*** Selected excerpt ***

Review: LBJ
There are films that don't necessarily reach artistic heights but are effective nonetheless. Rob Reiner's LBJ is one such film. Its narrative is traditional and fairly by-the-numbers, but it gets the job done and very well at that, offering an intriguing portrait of Lyndon B. Johnson, the man who was the work-horse to John F. Kennedy's show-horse.
Covering the moments leading up to LBJ's inheriting the burden of the American presidency from the assassinated Kennedy as well as the period of time when LBJ transitioned from Senate Majority Leader to Vice President, the meat of Joey Hartstone's screenplay is the shifting dynamics between LBJ and three particular men, JFK (Jeffrey Donovan), RFK (Michael Stahl-David), and friend and Senator Richard Russell (Richard Jenkins). Before the film fully focuses on those relationships, Reiner establishes LBJ as an ornery man, the type to demand exactitude from an underling who provides him with an approximate number of votes he can expect to get for a bill and tell off fellow Texan Ralph Yarborough (Bill Pullman) by saying, "The only thing more annoying than a liberal is a liberal from Texas." Yet, LBJ is also the sort to worry about the public's opinion of him, especially since he's about to throw his hat in the ring for the presidency and his main rival is the young and telegenic JFK.
LBJ doesn't quite understand why being the most intelligent and hardworking person wouldn't immediately garner his party's nomination. Initially, he maintains that nominations aren't won on the campaign trail but rather on the convention floor but he's devastated when JFK wins the nomination. He's not particularly chomping at the bit when JFK discusses the vice presidency; neither is RFK, who points out that LBJ hasn't exactly been a proponent of the civil rights movement and would therefore not give JFK's civil rights bill the push it needs in order to become law. However, what RFK fails to realise and what JFK is savvy enough to acknowledge is that LBJ can work both sides of the aisle, appealing to the vehement Northern Dems and the more conservative Southern Dems. LBJ himself knows he's the only one capable of having both sides compromise in order to get the bill through, and witnessing him convince both hardcore good ole boys like Russell and the liberal Kennedys to yield bit by bit is exciting stuff.

*** End of Selected excerpt ***
*** Information shown ***

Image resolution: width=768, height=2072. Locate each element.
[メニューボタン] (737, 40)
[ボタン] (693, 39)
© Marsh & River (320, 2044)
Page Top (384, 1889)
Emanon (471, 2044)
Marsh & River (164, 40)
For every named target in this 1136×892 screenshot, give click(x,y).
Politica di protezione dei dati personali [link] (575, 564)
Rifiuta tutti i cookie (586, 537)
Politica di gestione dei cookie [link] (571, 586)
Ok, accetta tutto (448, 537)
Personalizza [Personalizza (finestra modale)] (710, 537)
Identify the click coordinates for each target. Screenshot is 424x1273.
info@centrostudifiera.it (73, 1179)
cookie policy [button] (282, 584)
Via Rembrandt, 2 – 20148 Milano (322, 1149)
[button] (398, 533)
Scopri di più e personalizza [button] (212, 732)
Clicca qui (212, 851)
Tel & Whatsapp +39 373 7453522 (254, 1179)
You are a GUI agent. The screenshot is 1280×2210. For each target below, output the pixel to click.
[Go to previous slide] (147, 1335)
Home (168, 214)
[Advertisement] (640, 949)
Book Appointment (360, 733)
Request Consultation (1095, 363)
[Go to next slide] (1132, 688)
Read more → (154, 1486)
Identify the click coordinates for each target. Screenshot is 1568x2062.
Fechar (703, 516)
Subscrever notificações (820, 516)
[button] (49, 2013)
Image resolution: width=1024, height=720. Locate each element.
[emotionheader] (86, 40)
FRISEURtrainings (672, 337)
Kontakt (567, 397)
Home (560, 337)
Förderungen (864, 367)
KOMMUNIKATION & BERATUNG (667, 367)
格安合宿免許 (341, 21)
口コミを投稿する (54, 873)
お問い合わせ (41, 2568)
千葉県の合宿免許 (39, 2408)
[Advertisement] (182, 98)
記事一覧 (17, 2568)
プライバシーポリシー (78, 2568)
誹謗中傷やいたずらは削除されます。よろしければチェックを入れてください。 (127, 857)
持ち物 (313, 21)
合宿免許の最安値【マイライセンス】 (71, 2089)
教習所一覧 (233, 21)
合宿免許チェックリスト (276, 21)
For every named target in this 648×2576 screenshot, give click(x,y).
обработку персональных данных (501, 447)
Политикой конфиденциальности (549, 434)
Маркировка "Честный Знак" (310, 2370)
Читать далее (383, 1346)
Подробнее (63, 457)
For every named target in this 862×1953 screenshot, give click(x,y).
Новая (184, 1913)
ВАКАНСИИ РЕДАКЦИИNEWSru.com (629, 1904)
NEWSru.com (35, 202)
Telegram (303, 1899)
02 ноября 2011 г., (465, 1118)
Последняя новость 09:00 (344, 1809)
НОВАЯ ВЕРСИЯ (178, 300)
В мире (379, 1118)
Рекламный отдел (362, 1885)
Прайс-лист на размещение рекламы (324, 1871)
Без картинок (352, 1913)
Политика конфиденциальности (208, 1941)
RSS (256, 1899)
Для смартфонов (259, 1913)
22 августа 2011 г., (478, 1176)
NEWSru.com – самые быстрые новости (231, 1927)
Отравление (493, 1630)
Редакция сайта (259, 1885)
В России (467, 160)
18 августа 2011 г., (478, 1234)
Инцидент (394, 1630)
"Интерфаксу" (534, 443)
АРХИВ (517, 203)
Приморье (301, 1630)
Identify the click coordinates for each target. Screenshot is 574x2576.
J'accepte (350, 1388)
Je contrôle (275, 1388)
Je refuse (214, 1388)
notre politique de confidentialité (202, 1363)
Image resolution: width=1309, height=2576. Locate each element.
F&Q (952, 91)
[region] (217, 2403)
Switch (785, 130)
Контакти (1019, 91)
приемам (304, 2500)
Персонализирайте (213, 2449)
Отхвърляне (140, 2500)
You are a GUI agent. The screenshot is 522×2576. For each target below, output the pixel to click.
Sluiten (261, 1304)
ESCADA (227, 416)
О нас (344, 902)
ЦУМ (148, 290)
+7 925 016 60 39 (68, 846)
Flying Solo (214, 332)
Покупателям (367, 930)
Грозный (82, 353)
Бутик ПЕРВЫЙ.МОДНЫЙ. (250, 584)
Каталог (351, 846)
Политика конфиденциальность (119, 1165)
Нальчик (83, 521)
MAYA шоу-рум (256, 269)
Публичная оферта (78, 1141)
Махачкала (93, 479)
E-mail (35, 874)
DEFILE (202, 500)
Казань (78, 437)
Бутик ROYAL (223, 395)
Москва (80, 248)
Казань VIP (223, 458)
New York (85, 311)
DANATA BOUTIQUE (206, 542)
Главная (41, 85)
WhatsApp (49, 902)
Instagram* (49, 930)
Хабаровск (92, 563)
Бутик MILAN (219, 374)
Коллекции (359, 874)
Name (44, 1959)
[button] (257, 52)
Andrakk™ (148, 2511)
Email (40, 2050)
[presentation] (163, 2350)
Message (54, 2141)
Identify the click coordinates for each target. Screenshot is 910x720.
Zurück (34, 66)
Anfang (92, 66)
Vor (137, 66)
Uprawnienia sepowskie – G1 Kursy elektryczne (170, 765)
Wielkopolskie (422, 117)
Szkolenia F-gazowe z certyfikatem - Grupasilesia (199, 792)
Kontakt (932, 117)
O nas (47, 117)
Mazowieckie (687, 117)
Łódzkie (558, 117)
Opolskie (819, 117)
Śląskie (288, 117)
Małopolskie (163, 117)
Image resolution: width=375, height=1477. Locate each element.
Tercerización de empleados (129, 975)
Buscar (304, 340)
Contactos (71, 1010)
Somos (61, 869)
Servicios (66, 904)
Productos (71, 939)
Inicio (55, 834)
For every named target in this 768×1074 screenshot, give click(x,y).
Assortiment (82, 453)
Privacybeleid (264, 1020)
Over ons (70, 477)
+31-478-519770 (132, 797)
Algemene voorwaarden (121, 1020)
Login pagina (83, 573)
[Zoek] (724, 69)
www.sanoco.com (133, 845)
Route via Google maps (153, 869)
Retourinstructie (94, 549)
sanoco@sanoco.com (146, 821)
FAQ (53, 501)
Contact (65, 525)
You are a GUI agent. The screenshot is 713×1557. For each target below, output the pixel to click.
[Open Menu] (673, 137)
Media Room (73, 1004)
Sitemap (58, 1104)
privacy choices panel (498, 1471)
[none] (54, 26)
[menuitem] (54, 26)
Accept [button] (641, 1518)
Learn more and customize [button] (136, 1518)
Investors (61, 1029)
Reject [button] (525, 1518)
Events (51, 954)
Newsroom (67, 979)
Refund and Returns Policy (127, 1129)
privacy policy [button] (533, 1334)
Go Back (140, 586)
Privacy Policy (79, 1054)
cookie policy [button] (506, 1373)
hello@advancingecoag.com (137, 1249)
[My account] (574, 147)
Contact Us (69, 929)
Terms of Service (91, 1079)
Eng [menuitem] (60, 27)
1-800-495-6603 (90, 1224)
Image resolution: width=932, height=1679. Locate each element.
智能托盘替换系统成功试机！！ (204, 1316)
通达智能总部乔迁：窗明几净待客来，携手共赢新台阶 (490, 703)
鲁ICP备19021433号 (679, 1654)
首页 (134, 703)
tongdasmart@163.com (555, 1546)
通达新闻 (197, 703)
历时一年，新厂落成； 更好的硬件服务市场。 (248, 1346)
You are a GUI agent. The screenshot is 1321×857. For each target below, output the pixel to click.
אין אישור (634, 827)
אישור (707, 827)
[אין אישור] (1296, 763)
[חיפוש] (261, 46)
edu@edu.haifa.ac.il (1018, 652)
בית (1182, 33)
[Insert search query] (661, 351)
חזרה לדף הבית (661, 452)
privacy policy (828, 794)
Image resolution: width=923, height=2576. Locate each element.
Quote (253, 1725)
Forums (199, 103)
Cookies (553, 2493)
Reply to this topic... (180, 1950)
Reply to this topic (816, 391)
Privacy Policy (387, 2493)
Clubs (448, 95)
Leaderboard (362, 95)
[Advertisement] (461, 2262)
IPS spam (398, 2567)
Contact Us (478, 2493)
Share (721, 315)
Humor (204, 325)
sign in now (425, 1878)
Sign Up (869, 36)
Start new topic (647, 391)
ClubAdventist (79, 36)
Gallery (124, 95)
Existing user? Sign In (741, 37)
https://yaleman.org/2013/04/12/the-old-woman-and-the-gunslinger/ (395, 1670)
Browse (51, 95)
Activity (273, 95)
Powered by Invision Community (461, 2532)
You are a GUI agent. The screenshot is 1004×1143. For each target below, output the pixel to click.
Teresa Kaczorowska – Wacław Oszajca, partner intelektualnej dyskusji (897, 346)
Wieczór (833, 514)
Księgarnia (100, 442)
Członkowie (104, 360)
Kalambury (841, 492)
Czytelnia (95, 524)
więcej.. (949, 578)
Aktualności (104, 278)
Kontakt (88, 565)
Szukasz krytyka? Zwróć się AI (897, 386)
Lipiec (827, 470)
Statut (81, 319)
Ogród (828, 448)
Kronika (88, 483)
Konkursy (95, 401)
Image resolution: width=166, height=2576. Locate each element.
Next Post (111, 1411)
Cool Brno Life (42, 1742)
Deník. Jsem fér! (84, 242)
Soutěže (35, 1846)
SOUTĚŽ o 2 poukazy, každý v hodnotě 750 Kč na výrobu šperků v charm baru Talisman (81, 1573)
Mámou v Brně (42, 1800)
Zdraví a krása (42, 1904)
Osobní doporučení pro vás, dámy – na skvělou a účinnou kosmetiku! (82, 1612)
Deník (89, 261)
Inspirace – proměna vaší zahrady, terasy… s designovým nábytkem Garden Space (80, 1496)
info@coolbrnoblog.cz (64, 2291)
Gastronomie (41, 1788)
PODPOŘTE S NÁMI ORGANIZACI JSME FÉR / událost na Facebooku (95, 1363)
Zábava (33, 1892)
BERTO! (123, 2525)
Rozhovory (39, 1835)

*** End of Information shown ***

→ **Directions for this task**
List every actor named in the review of LBJ, with the character each one plays.

→ **Result**
Jeffrey Donovan plays JFK.
Michael Stahl-David plays RFK.
Richard Jenkins plays Richard Russell.
Bill Pullman plays Ralph Yarborough.